With the pictures left out, reproduce exactly the lines from the one containing "The image size is (2242, 1053)." through the final line of the entries.

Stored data
--

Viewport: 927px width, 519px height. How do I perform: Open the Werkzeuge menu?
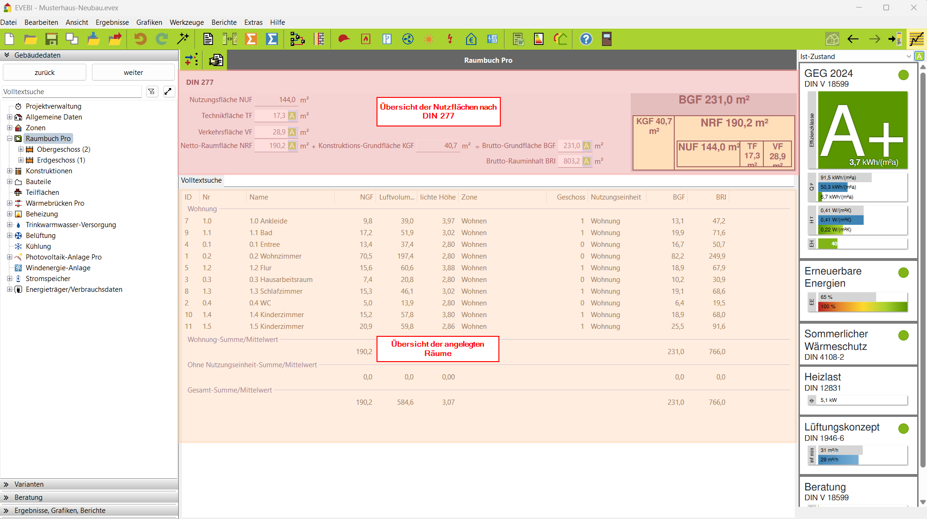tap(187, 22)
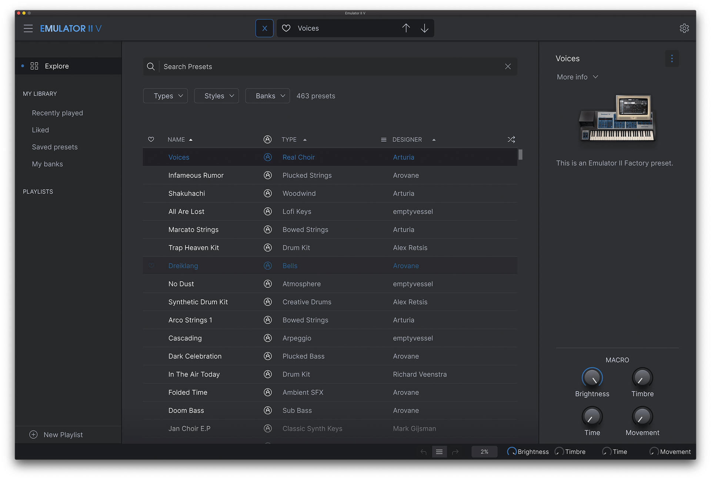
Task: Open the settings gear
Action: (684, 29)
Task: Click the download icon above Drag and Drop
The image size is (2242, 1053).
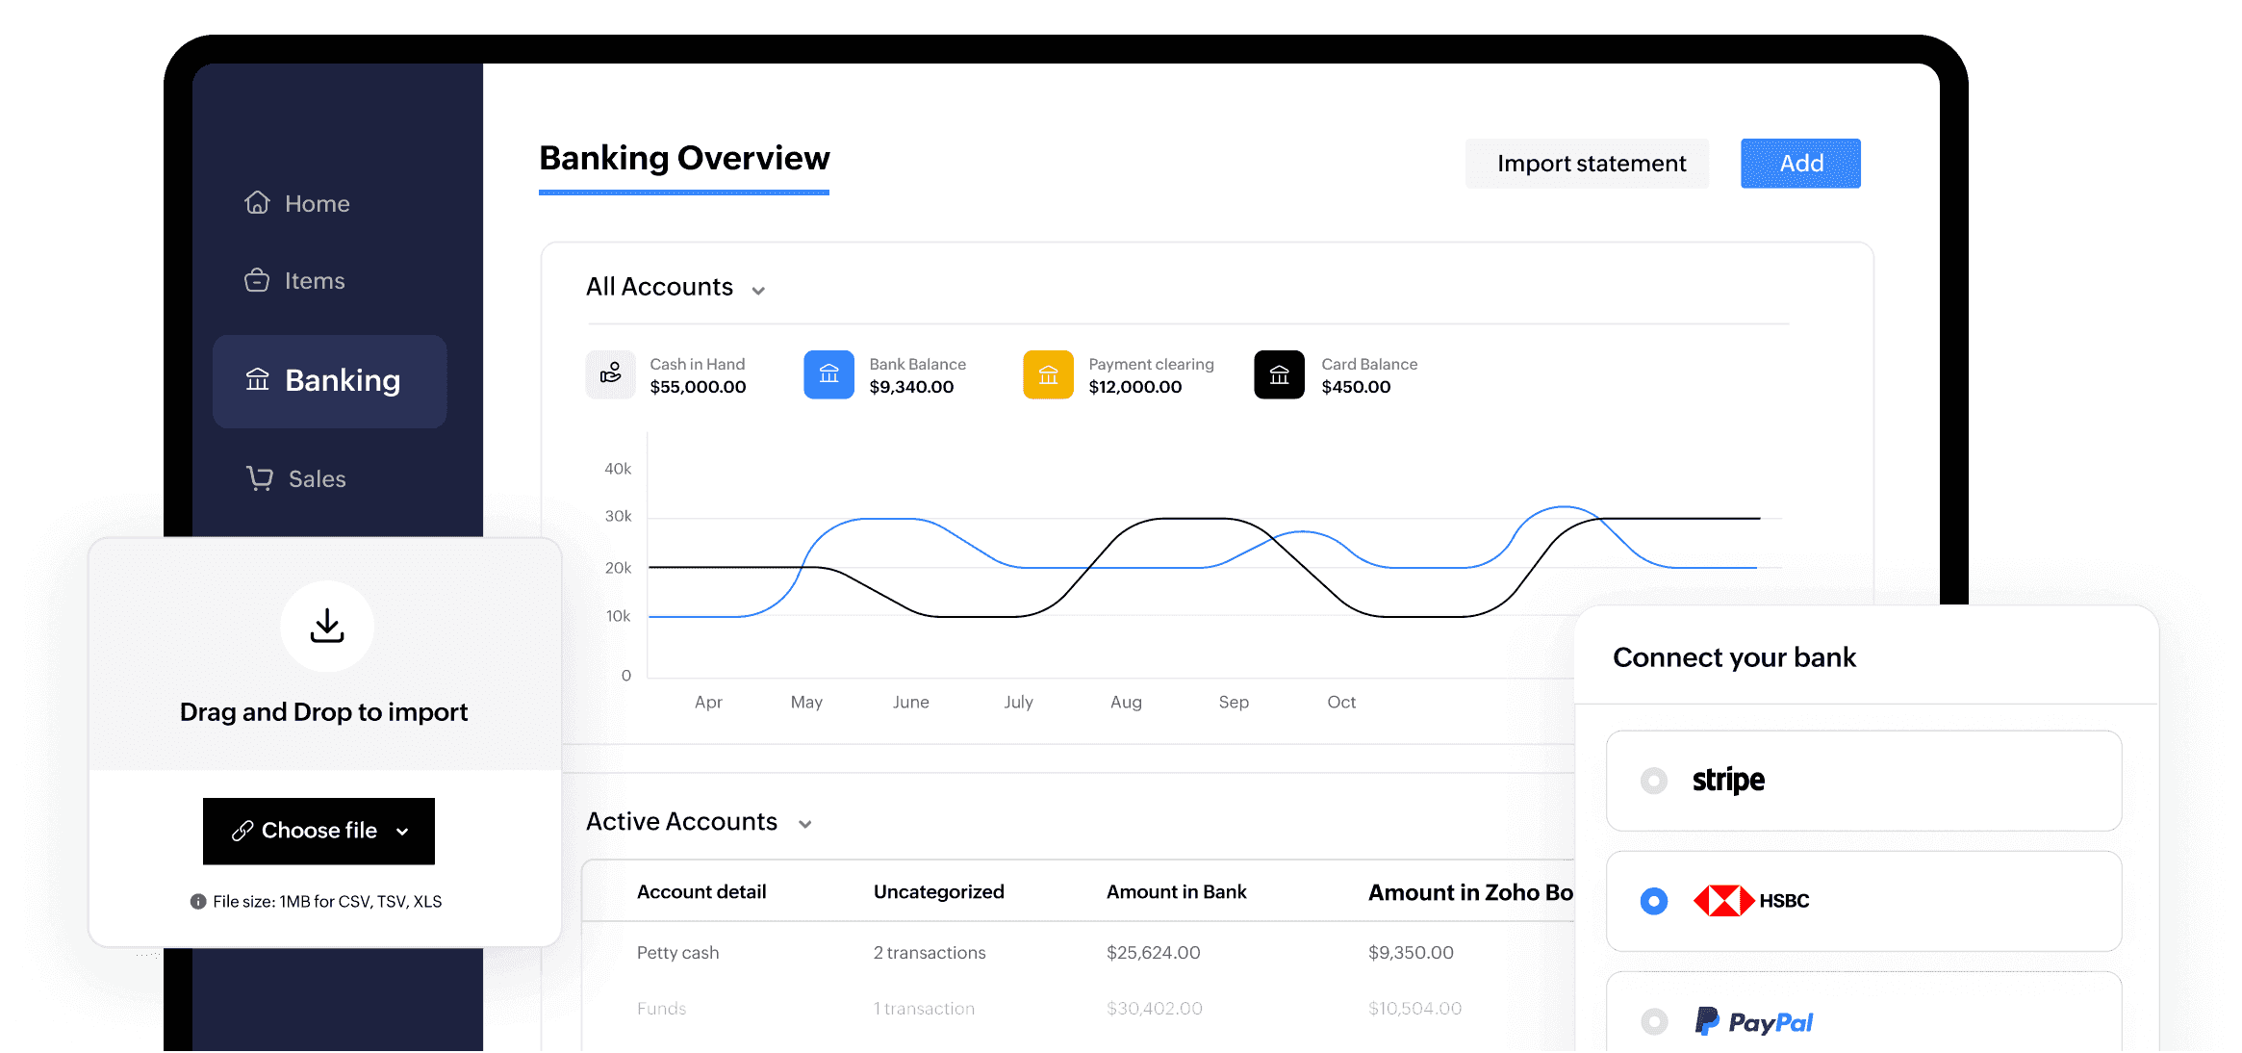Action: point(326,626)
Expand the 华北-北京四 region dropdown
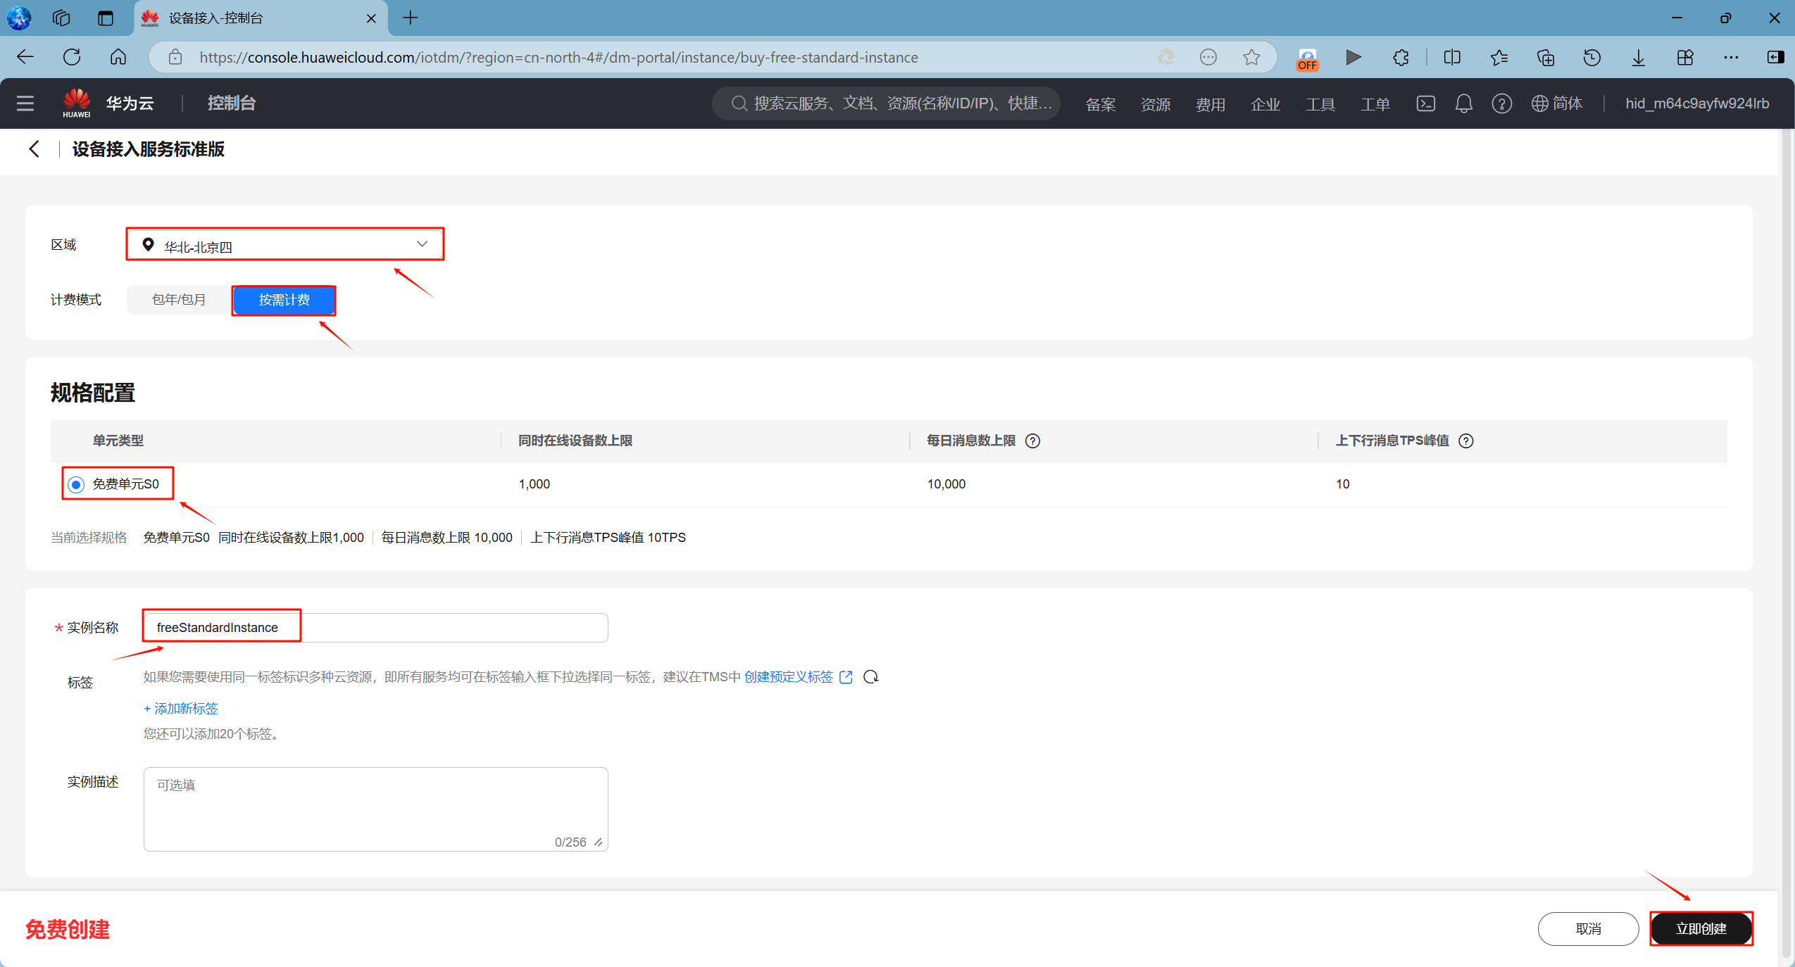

--

## Answer section
The image size is (2242, 1053).
Action: point(326,626)
Expand the 华北-北京四 region dropdown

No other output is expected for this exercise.